The 700 cows on Brett Reinford's dairy farm are making more than just milk.
Each day, the girls are producing 7,000 gallons of manure. And that smells exactly like you'd imagine. "We had gotten complaints from neighbors in the past that had said, 'Hey, it stinks too much. Can you do something about it?' " Reinford says.
So he looked around for a solution and landed on a device called a digester. A digester tamps down the smell a bit, but, more importantly, it takes all that cow poop and converts it to electricity.
Everyday, a farm worker climbs on a machine that looks like a snow plow and then shovels the manure down a ditch that leads to a 16-foot hole in the ground.
That giant hole in the ground is the digester.

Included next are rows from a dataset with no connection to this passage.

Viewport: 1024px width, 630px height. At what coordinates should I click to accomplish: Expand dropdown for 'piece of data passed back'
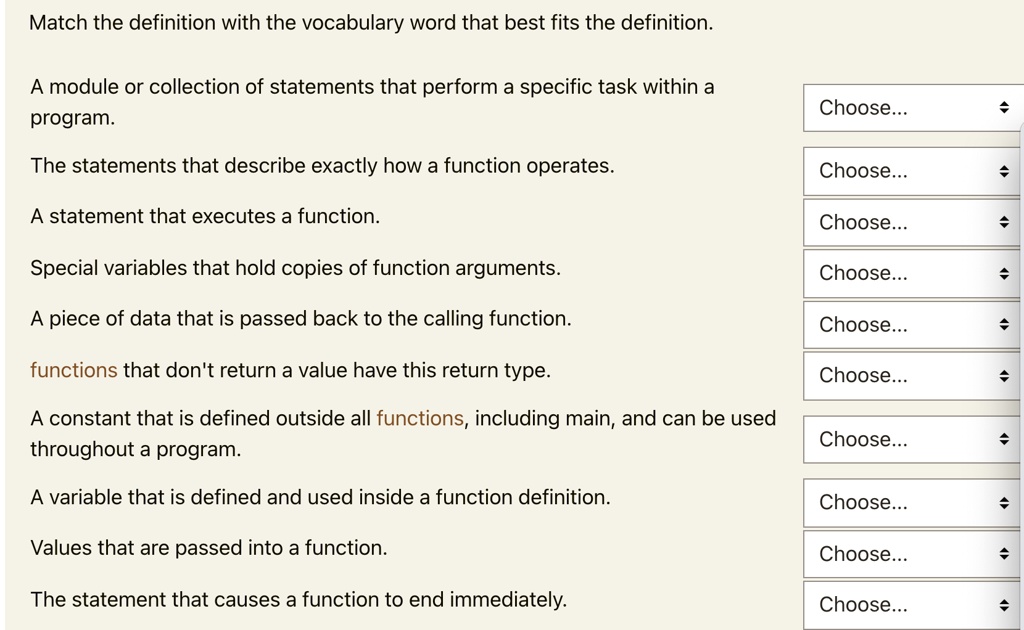[x=912, y=325]
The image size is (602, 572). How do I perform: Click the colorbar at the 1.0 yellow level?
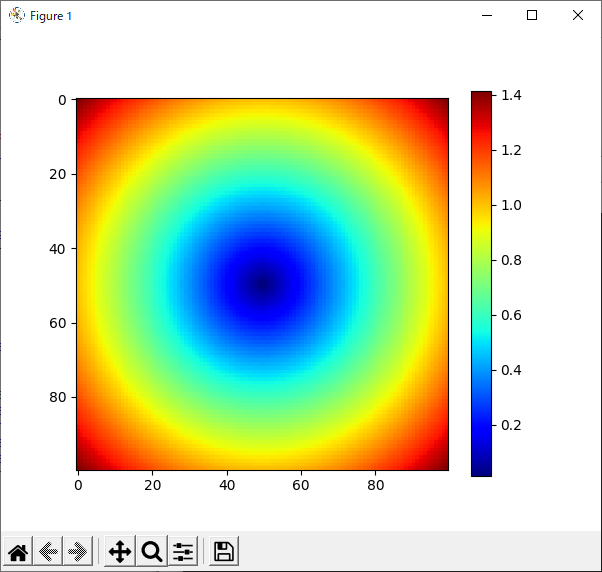pyautogui.click(x=481, y=205)
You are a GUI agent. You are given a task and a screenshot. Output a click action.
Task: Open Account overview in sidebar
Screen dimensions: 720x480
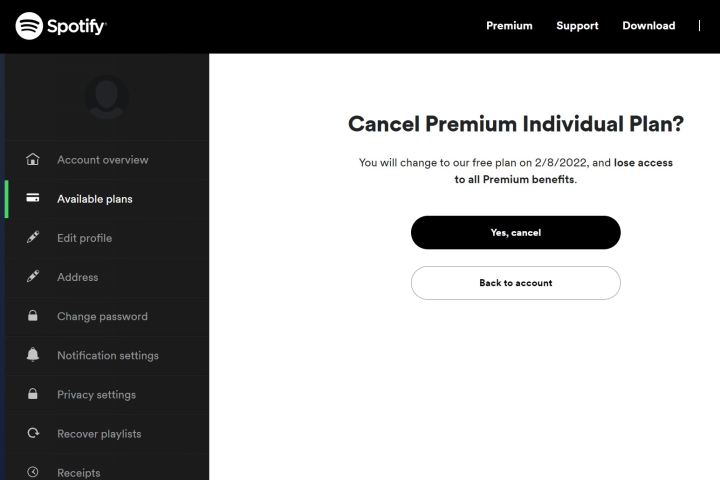coord(102,160)
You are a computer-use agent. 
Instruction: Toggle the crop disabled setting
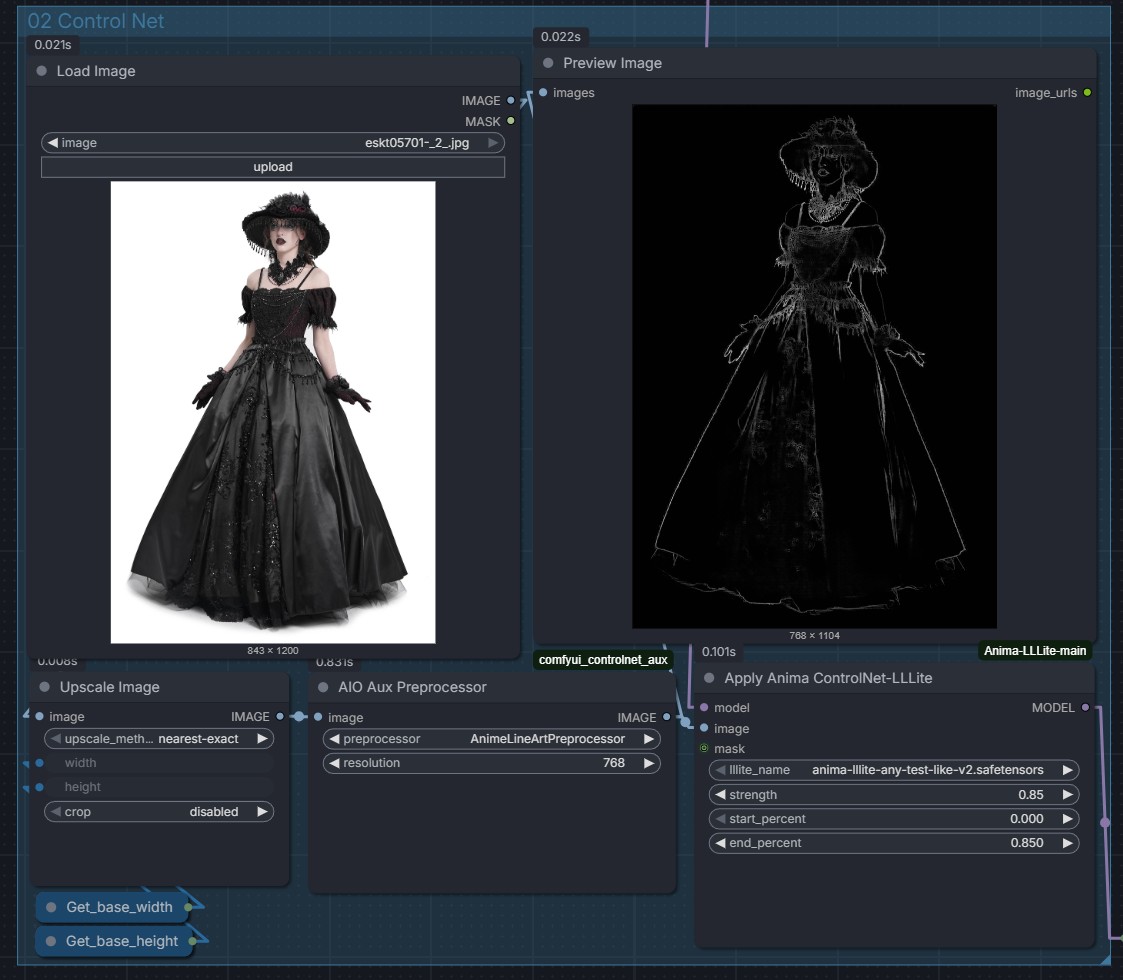pos(159,812)
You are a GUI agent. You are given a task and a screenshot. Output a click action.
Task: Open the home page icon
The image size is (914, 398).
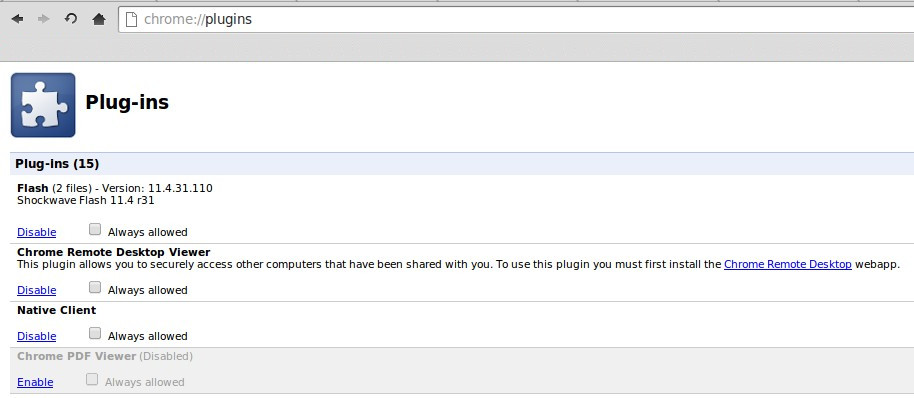click(x=99, y=19)
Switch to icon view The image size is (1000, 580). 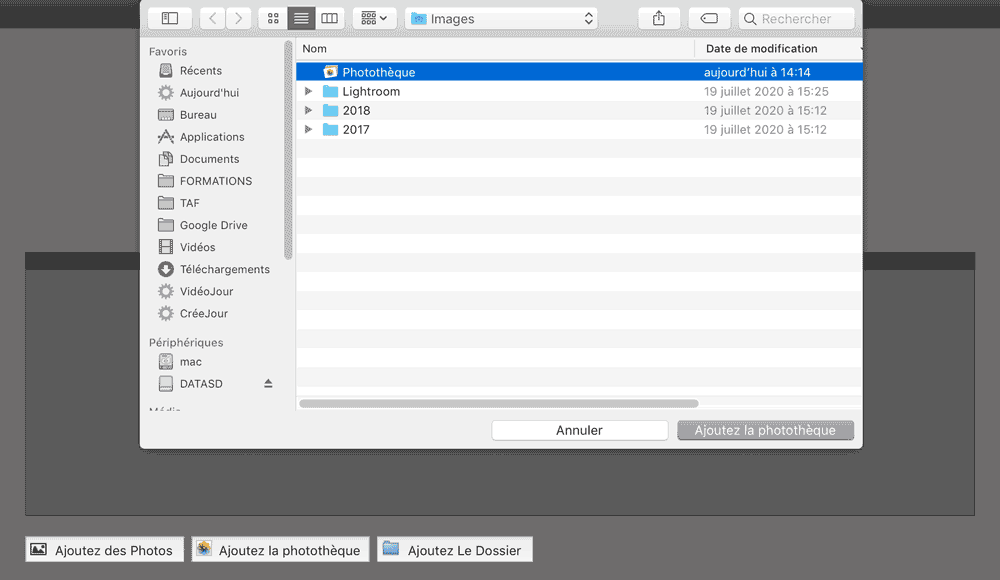pos(272,18)
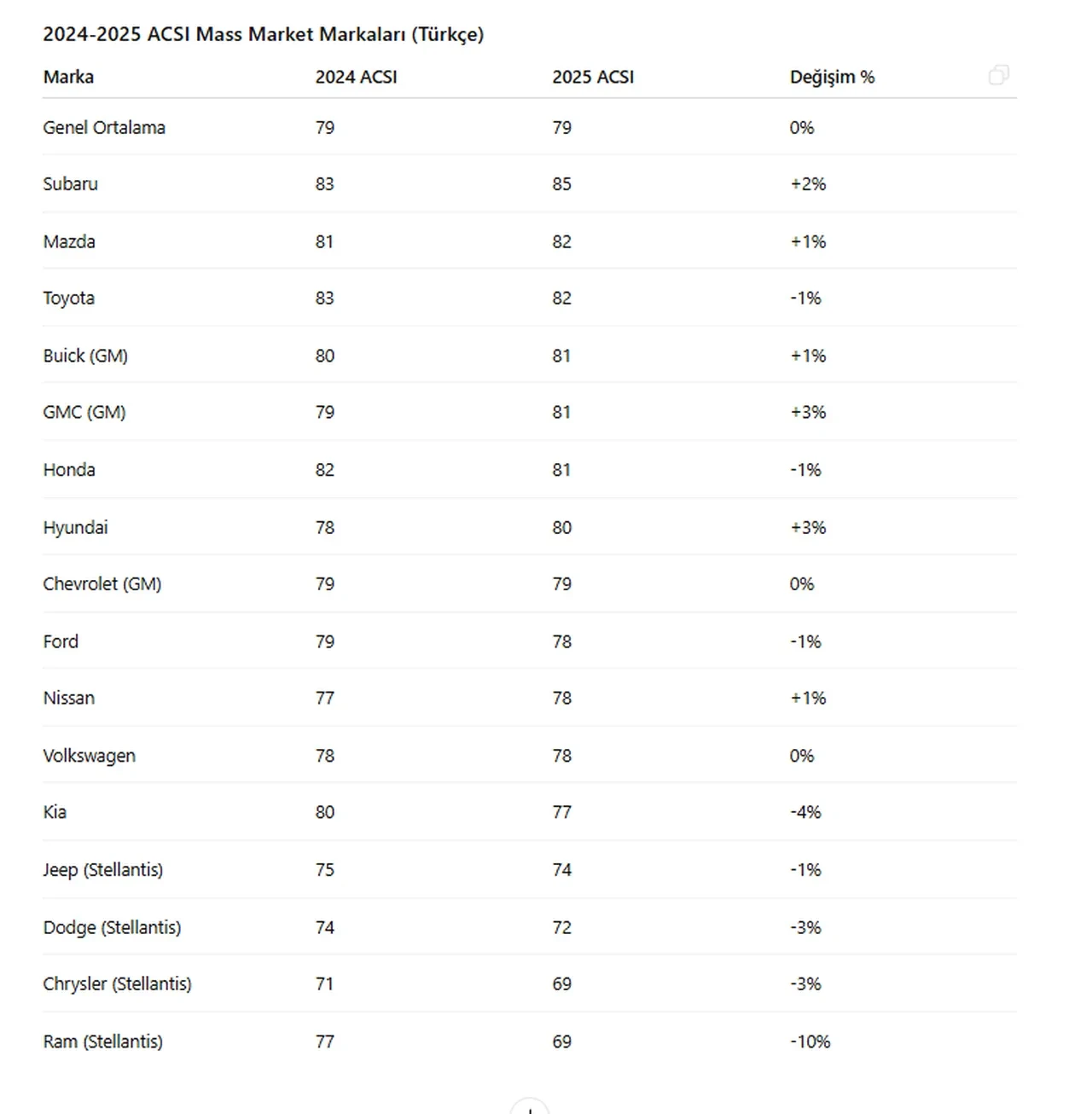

But at Reinford's farm there's not just manure down in the hole. A local supermarket chain pays him to take its leftover produce. For some grocery stores, that's cheaper than sending it to a landfill — and that food waste is the added ingredient that makes this digester a success.
Inside there's 20 tons of lettuce, celery and broccoli. The vegetables still look kind of fresh, as if they were just pulled off the shelves.
Reinford says the farm hires a person who "comes and grinds it up into a slush or a slurry."
"It looks like a smoothie when he's all done," he says.
That smoothie gets dumped in the digester.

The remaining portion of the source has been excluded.